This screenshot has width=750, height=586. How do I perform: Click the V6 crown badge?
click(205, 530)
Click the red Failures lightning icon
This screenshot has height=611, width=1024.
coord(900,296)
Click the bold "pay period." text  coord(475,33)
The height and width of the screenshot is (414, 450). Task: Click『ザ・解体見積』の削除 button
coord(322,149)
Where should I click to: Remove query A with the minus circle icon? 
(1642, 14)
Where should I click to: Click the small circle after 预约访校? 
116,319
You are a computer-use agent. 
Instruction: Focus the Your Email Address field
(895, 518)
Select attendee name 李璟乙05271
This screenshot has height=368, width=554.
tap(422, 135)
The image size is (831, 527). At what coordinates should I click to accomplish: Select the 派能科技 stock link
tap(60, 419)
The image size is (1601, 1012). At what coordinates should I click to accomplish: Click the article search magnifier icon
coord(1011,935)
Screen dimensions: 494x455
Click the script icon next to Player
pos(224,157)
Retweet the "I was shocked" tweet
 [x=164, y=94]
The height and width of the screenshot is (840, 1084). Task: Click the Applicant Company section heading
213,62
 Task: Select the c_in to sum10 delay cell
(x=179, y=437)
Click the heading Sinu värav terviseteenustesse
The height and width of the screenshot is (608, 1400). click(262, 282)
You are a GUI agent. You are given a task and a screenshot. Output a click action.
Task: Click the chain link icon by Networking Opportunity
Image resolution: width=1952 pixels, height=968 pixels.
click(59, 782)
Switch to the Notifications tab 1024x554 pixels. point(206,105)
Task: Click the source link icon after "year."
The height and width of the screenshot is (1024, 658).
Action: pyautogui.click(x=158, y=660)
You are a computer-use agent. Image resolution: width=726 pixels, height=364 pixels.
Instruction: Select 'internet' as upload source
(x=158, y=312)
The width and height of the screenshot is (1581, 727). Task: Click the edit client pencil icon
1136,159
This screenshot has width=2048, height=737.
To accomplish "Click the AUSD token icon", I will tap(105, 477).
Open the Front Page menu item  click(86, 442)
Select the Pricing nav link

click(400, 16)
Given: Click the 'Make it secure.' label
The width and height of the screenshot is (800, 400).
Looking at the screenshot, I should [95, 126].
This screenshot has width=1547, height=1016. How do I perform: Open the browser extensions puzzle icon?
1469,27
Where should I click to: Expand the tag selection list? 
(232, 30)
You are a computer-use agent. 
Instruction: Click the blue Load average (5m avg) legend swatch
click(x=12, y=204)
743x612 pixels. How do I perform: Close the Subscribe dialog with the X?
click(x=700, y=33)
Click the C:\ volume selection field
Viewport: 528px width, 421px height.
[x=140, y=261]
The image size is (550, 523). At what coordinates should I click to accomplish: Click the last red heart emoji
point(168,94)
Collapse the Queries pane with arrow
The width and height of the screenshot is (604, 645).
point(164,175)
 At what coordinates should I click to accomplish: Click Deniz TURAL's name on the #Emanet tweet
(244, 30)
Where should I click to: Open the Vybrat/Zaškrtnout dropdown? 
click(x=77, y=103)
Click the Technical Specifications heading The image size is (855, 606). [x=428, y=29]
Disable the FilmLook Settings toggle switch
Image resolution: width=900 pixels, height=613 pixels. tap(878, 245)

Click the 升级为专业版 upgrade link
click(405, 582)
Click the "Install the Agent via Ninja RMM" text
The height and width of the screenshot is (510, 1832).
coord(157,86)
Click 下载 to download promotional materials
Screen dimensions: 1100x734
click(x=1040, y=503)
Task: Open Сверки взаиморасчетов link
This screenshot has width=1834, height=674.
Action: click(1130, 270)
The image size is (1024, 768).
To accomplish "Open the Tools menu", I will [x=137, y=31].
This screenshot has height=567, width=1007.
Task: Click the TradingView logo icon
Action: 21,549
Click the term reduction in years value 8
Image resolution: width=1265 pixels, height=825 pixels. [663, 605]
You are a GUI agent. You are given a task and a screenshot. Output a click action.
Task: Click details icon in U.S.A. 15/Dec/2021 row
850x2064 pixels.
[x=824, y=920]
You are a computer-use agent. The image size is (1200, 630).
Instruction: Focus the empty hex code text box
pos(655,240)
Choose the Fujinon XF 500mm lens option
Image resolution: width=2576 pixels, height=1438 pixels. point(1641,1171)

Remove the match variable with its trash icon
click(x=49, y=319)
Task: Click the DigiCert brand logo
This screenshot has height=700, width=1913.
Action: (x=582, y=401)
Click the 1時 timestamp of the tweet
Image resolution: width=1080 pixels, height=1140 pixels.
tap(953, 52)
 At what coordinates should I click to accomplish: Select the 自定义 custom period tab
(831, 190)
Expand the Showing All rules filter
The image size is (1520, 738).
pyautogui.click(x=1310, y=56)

────────────────────

* [WHAT TO WORK ON]:
Beginning with the line holding "Instruction: Select 'internet'" and ending with the line holding "Click the C:\ volume selection field", write out the stretch of material above exactly; add no further lines.

* [FINISHED EXERCISE]:
Instruction: Select 'internet' as upload source
(x=158, y=312)
The width and height of the screenshot is (1581, 727). Task: Click the edit client pencil icon
1136,159
This screenshot has width=2048, height=737.
To accomplish "Click the AUSD token icon", I will tap(105, 477).
Open the Front Page menu item  click(86, 442)
Select the Pricing nav link

click(400, 16)
Given: Click the 'Make it secure.' label
The width and height of the screenshot is (800, 400).
Looking at the screenshot, I should [95, 126].
This screenshot has width=1547, height=1016. How do I perform: Open the browser extensions puzzle icon?
1469,27
Where should I click to: Expand the tag selection list? 
(232, 30)
You are a computer-use agent. 
Instruction: Click the blue Load average (5m avg) legend swatch
click(x=12, y=204)
743x612 pixels. How do I perform: Close the Subscribe dialog with the X?
click(x=700, y=33)
Click the C:\ volume selection field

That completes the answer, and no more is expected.